Pregnancy Outcome of HIV-Infected Women on Anti-Retroviral Therapy in a Treatment Centre in Port Harcourt, Nigeria: a retrospective analysis

Bliss Mark Moore, Charles Ibiene Tobin-West



There are conflicting reports of adverse pregnancy outcomes following the administration of antiretroviral treatment (ARVs) to HIV-positive pregnant women.  The aim of this study was to assess the magnitude of adverse effects of antiretroviral drugs and to underscore their public health importance in limiting adverse pregnancy outcomes in newborns.


The study was a retrospective analysis of medical records of HIV-infected pregnant women who received anti-retroviral treatment (PMTCT) at the University of Port Harcourt Teaching Hospital between January 2010 and December 2013. Data was analyzed using Epi Info Version 7 Statistical Package. The level of significance was set at p≤ 0.05.

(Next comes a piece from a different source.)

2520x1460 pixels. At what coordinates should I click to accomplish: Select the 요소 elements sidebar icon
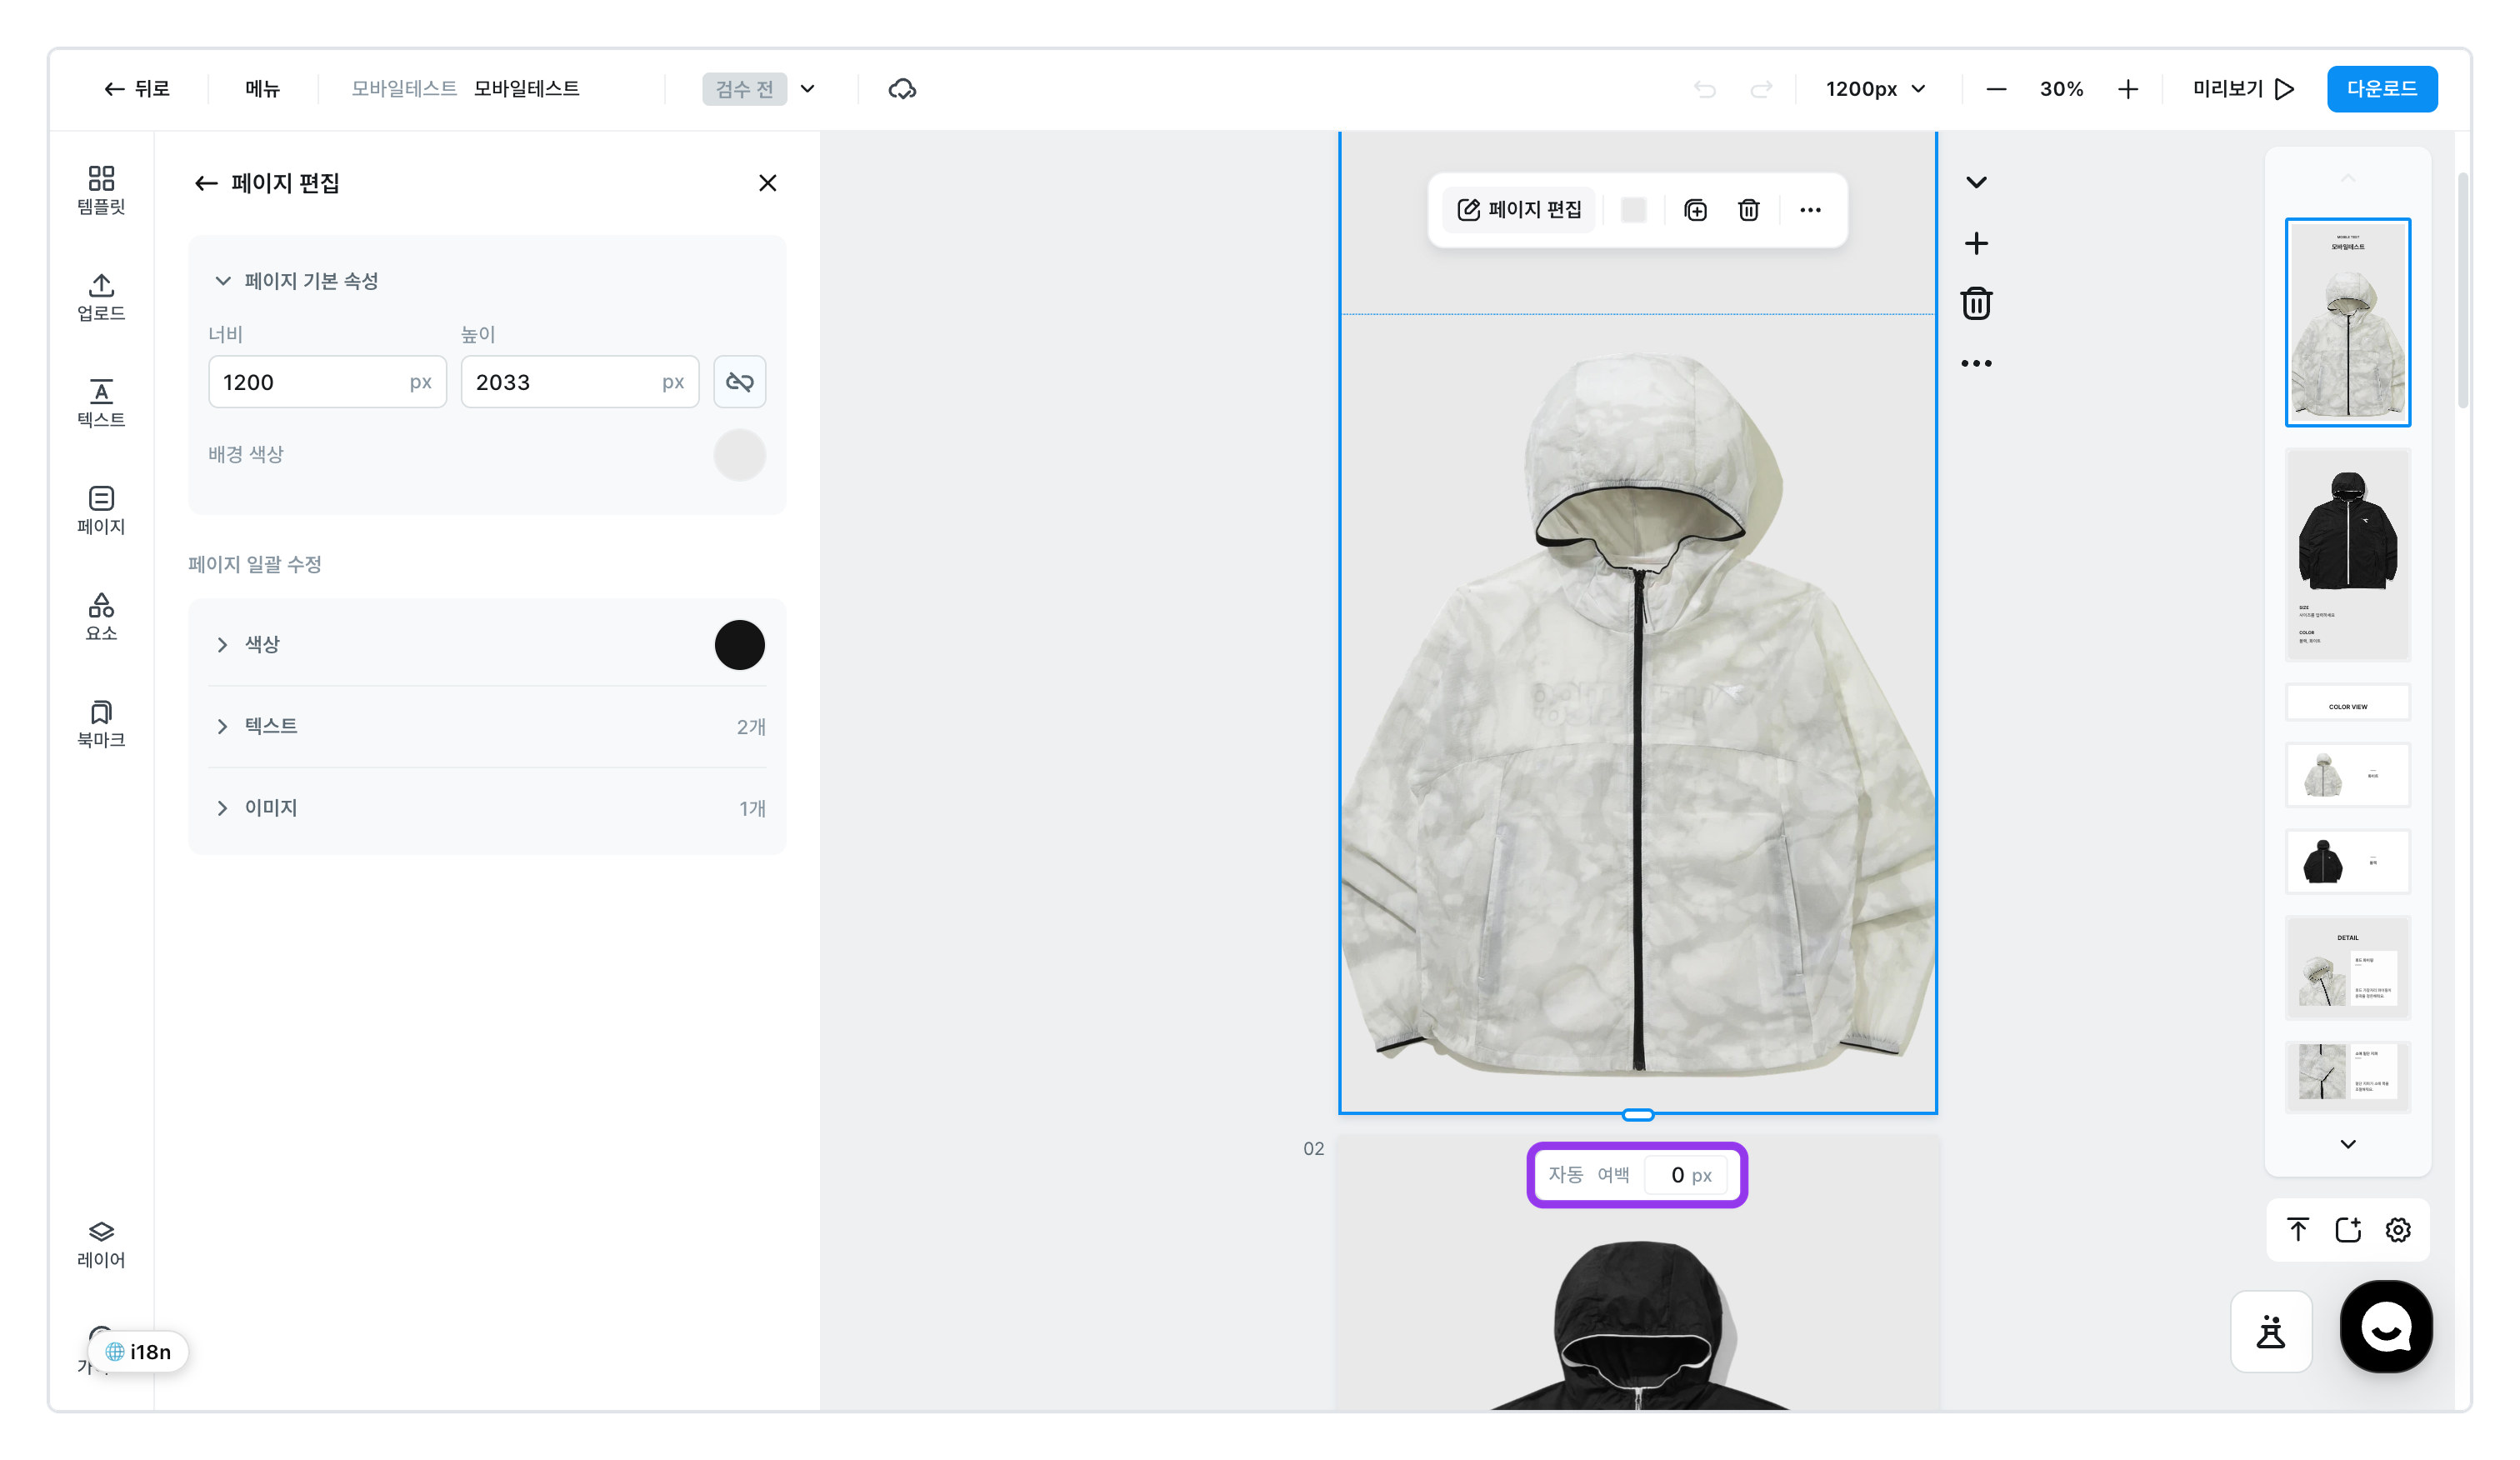point(101,617)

A total of 290 medical records were examined: 198 (68.28%) women commenced antiretroviral treatment before pregnancy, while 11 (3.79%) started in 2nd trimester of pregnancy.  On deliveries: 263 (90.69%) were live births, while 27 (9.31%) were stillbirths.   Apgar scores: 268 (92.41%) of the newborns had scores ≥7, while only 22 (7.59%) had Apgar scores less than 7.  On birth weights: 263 (90.69%) had birth weights of ≥ 2,500 grams, while only 27 (9.31%) had low birth weights.  Concerning haemoglobin levels: 162 (55.86%) of neonates had levels above 10g/dl, while 128 (44.14%) had below 10g/dl.  On timing of delivery: only 44 (15.17%) were preterm, while the rest 246 (84.83%) were born full term.


The study underscores the public health significance of antiretroviral treatment in the prevention of adverse pregnancy outcomes in newborns and recommends its early initiation for maximum impact in the reduction of adverse pregnancy outcomes.